Selected from TI Wireless Connectivity Forum, original post link at the bottom “Read Original”
0 Introduction
In recent years, wireless sensor network technology has developed rapidly. Due to the free and open characteristics of the 2.4 GHz communication band, various communication protocols based on this band, such as Wi-Fi and Bluetooth, have matured and been widely used. ZigBee is a low-power personal area network protocol based on the IEEE802.15.4 standard, which operates in the 2.4 GHz band. It is a low-cost, low-power, short-range wireless networking communication technology that has been widely used in various RF communication fields, such as regional positioning, line-of-sight data transmission, IoT tags, and automotive wireless electronic devices.
1 Overall System Framework
The system is divided into two parts: the first part is the controller and RF module, and the second part is the peripheral expansion circuit. The specific system framework diagram is shown in Figure 1.
2 Controller and RF Module Design Scheme
The main control circuit is the core of the entire system, responsible for the overall scheduling and control of the node. Considering the convenience of device operation and maintenance and the integration of the system, the main control circuit not only has data processing capabilities but also can store a certain amount of data. This design uses the ZigBee-based RF chip CC2430 as the core. This device integrates a 51-core MCU controller and RF transceiver, so the controller module and RF module are designed as a whole. Additionally, it has FLASH memory on-chip, which facilitates data storage. This device is compact, stable in performance, fast in computation, and has good scalability, meeting various needs of this design.
2.1 CC2430 Controller Circuit Configuration
In this design, the main control unit is responsible for peripheral device expansion and control, A/D conversion, data transmission, and other functions. CC2430 is a highly integrated SOC system, and its I/O port design is compact and has multiplexing capabilities. Therefore, in the design, it is necessary to save I/O port usage as much as possible, and it can be expanded when necessary. Meanwhile, the design should also have online downloading and debugging functions to meet engineering application needs.

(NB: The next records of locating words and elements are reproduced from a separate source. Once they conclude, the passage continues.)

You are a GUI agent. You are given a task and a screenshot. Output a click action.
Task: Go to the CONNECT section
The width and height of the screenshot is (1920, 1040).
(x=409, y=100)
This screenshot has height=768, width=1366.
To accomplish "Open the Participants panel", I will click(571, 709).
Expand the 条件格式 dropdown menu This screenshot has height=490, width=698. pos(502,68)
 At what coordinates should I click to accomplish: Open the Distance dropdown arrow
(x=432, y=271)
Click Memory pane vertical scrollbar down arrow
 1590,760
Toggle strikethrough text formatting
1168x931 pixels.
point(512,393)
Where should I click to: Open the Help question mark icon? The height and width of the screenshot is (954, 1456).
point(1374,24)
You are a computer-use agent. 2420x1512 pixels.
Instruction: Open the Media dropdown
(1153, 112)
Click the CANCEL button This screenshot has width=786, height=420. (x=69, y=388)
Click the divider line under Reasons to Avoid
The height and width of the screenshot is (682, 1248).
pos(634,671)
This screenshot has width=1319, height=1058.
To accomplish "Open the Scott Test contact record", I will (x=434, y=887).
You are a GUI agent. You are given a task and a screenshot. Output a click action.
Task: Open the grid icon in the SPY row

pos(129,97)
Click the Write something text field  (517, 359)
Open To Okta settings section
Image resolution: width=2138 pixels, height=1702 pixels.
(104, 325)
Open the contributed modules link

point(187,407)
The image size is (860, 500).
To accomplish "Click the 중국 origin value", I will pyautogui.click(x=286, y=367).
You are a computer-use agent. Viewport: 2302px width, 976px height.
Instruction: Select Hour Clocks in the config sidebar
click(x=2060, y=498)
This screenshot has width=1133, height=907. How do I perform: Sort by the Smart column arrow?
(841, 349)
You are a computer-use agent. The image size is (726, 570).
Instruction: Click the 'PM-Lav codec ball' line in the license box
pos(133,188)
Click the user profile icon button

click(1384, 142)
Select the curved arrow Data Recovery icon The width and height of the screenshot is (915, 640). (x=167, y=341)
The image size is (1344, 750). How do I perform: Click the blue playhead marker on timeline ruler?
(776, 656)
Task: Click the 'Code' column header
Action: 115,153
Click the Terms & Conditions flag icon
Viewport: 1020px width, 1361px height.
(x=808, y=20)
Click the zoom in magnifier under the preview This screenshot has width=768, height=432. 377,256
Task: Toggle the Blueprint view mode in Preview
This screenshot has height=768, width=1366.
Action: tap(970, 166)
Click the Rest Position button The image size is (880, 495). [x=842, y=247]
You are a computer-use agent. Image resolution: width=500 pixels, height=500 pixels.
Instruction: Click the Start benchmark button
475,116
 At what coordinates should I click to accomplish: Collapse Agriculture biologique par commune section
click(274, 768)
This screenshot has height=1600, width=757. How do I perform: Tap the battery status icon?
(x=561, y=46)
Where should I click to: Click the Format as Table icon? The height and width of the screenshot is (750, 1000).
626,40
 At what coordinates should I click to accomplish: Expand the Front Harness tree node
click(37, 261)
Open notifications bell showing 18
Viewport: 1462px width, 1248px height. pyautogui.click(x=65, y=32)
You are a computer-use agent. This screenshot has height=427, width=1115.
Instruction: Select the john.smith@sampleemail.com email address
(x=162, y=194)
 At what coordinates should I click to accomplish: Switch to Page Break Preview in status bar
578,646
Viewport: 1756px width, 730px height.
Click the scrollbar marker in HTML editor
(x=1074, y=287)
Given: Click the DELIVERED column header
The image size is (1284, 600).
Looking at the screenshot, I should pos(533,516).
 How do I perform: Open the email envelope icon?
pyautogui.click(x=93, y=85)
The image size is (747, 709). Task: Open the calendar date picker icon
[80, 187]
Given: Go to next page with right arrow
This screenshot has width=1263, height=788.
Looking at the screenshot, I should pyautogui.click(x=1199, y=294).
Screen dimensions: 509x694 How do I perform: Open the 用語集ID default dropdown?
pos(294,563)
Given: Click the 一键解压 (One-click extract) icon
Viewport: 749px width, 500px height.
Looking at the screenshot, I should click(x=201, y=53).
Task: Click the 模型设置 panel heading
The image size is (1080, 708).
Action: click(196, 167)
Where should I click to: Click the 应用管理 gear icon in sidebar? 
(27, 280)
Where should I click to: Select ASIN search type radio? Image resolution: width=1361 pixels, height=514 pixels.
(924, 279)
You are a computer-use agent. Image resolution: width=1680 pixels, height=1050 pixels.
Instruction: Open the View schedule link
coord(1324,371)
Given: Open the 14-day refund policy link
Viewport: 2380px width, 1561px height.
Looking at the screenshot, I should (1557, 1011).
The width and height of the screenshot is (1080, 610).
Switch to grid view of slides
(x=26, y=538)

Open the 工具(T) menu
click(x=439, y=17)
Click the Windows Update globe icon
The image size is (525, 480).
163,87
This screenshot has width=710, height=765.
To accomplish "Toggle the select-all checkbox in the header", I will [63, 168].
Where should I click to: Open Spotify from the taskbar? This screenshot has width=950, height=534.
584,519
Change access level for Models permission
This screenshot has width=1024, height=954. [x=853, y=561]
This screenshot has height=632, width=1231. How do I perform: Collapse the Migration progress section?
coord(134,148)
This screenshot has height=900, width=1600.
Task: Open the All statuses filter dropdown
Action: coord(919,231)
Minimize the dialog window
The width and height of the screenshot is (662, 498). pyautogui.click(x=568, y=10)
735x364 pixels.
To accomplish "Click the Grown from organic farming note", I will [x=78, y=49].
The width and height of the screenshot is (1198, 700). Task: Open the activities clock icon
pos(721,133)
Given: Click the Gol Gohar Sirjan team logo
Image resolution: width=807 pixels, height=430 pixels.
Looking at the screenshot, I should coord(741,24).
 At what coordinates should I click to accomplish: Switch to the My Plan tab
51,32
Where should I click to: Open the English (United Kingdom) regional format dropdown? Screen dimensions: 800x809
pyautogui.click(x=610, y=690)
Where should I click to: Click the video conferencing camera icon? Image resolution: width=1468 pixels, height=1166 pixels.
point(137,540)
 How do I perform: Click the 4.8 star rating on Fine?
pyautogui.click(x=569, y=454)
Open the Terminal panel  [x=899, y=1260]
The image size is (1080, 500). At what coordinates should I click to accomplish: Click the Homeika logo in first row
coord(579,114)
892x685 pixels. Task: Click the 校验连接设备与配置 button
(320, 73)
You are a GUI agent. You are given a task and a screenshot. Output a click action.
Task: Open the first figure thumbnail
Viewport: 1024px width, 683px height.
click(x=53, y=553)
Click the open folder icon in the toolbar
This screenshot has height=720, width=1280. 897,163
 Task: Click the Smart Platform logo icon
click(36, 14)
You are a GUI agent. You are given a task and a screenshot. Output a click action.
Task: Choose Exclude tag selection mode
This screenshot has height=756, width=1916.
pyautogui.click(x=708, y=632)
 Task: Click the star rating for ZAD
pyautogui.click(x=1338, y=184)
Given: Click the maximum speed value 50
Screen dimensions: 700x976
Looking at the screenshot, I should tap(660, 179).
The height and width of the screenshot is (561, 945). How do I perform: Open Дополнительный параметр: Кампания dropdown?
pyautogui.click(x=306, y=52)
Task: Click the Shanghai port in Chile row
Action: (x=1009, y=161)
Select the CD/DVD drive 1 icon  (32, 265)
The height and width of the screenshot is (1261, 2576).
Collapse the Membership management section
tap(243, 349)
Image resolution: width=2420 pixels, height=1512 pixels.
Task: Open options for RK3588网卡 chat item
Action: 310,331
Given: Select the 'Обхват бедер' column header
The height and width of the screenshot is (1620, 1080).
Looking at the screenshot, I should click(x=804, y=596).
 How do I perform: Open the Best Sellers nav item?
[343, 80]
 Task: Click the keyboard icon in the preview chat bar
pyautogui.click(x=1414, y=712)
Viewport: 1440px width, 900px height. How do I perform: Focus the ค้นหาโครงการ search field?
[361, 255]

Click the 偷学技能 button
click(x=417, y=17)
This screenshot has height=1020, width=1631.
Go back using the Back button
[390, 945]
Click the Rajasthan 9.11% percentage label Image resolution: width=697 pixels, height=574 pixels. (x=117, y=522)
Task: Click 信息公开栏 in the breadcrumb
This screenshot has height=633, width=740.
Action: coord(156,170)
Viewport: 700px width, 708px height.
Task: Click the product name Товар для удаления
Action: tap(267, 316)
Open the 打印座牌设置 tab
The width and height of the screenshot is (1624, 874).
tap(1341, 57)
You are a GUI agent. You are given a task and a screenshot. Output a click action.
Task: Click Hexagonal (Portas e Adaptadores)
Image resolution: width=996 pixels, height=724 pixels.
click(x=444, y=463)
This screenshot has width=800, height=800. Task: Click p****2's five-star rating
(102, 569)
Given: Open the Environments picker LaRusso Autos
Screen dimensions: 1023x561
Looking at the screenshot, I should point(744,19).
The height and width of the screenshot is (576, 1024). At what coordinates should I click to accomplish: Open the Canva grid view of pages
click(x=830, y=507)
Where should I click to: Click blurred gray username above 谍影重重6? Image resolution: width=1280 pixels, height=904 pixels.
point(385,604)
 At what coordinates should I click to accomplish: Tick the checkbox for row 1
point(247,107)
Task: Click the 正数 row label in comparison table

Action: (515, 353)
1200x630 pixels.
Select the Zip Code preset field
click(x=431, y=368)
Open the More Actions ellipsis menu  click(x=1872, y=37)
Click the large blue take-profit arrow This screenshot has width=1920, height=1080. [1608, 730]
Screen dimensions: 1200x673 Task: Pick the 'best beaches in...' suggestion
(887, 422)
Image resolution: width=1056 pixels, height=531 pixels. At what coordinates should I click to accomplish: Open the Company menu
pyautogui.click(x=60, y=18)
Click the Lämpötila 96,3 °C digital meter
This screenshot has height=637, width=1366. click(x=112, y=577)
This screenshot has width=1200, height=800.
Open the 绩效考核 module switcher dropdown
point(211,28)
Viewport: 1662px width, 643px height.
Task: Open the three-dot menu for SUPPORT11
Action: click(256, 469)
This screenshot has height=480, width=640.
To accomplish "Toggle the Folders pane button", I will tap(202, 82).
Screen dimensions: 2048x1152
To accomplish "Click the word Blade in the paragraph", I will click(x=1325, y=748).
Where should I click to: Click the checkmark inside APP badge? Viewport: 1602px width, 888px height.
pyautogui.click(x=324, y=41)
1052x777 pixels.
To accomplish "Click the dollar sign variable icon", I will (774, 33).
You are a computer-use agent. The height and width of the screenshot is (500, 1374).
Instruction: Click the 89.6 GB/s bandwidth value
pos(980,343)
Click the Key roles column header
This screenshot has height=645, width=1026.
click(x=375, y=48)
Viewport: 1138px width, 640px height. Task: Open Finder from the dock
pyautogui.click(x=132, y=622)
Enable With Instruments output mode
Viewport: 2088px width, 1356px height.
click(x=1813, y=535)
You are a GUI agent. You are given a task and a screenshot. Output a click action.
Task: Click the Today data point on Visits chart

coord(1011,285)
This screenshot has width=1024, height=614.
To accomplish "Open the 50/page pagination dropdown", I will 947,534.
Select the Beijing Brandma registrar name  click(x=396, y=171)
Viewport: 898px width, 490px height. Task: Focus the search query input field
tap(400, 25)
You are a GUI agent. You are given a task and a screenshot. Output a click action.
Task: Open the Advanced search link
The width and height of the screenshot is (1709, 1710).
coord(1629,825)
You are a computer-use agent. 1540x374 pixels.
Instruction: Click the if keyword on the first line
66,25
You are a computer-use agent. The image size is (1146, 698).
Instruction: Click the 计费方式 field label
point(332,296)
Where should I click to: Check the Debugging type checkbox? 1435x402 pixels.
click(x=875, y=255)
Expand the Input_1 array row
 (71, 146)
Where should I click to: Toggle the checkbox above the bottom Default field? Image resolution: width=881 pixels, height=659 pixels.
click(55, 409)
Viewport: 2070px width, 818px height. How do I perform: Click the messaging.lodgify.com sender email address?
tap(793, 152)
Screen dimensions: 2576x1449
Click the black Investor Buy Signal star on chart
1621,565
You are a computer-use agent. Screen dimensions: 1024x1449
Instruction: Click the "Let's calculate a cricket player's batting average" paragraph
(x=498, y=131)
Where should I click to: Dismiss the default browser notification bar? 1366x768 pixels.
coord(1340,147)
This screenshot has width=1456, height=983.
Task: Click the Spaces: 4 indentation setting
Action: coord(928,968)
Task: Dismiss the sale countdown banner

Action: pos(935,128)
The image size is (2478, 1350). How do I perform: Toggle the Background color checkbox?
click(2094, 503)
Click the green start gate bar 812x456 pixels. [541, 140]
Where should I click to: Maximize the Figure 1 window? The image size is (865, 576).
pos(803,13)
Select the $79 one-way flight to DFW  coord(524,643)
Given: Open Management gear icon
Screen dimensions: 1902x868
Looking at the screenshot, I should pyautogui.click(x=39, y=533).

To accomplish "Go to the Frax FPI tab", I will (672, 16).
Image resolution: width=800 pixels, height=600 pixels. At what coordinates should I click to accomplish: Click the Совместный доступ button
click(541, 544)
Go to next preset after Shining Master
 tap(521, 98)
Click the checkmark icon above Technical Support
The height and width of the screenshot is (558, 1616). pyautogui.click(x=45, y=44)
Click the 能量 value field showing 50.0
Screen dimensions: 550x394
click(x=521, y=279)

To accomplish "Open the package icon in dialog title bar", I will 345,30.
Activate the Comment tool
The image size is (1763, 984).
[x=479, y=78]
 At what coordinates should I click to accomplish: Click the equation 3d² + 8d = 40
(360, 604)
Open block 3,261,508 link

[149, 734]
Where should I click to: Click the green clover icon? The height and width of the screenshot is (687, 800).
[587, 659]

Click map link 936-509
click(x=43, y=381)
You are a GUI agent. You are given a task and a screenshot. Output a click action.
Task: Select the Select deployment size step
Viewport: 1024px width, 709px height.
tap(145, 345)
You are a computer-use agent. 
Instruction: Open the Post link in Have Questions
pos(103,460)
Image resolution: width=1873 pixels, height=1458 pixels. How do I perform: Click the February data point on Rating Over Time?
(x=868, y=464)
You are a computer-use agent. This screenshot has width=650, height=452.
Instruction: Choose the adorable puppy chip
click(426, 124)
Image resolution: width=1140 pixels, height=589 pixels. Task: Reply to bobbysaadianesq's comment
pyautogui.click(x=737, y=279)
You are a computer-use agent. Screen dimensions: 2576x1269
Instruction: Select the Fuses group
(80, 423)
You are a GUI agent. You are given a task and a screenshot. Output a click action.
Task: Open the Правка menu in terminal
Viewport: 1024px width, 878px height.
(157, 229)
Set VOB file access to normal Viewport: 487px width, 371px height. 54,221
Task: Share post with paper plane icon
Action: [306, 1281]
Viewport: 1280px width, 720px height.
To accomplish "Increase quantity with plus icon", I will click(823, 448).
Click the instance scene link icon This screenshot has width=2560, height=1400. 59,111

2.1.1 I/O Port Configuration
CC2430 has 21 digital I/O pins, namely P0, P1, and P2. They are all 8-bit I/O ports. Each port can be individually set as a general I/O or external device I/O. Except for two high output ports P1_0 and P1_1, the rest are used for output. The relevant I/O ports in this design are reserved in the form of connectors for easy use and expansion in different scenarios, as shown in Figure 2.
2.1.2 Debugging Interface
This design of CC2430 has online debugging and downloading functions, which can be freely configured as needed. Figure 3 shows the CC2430 debugging interface diagram, which consists of the debugging clock and data signal pins P2.2 and P2.1.
2.2 Clock and Reset
The crystal oscillator of CC2430 adopts a two-level design, one is 32 MHz, and the other is 32.768 kHz. In the CC2430 operating mode (PM0), both crystal oscillators need to work together; while in PM1 and PM2 power modes (power-saving modes), only the 32.768 kHz oscillator works; in PM3 mode, both are turned off. Meanwhile, a 1% precision resistor must be externally connected to RBIAS1 and RBIAS2 (pins 22 and 26) to provide precise bias current for the 32 MHz crystal oscillator, as shown in the specific circuit in Figure 4.
CC2430 has a power-on reset function, and manual reset can also be used. Simply pull the RESETn pin (pin 10) low to complete the reset.
2.3 CC2430 RF Module
The design of the CC2430 RF module is shown in Figure 5. In this design, in addition to the reserved external crystal oscillator for pins P2_3 and P2_4, all pins from P0_0 to P2_2 are brought out as interfaces.
The RF input and output use high-impedance differential, with pins RF_n and RF_p respectively.
This design uses a monopole antenna. To achieve the best communication performance, an unbalanced transformer should be used to achieve impedance matching.
As shown in Figure 5, discrete components L321, L331, L341, and C341 form an unbalanced transformer to connect the differential output and the monopole antenna. Since the antenna is some distance from the RF pins, it is necessary to design impedance matching for the feedback transmission line from the antenna to the RF pins. Because it is a monopole antenna, the matching impedance is 50 Ω, which is composed of the unbalanced transformer and PCB microstrip transmission line. λ is the microwave wavelength on the PCB transmission line, and the microstrip transmission line is actually λ/2 impedance matching.
TXRX_SWITCH is an analog power output pin that can provide calibration voltage for the low-noise amplifier (LNA) and power amplifier (PA) inside CC2430. This pin must be connected to the RF_n and RF_p pins via an external DC circuit. When CC2430 is in receiving state, TXRX_SWITCH is internally grounded to provide bias voltage for LNA, and a low level can be obtained on the pin; when the chip is in transmitting state, TXRX_SWITCH supplies power voltage internally to provide bias voltage for PA, and a high level can be measured on the pin. In addition, the external antenna of this circuit uses an SMA interface.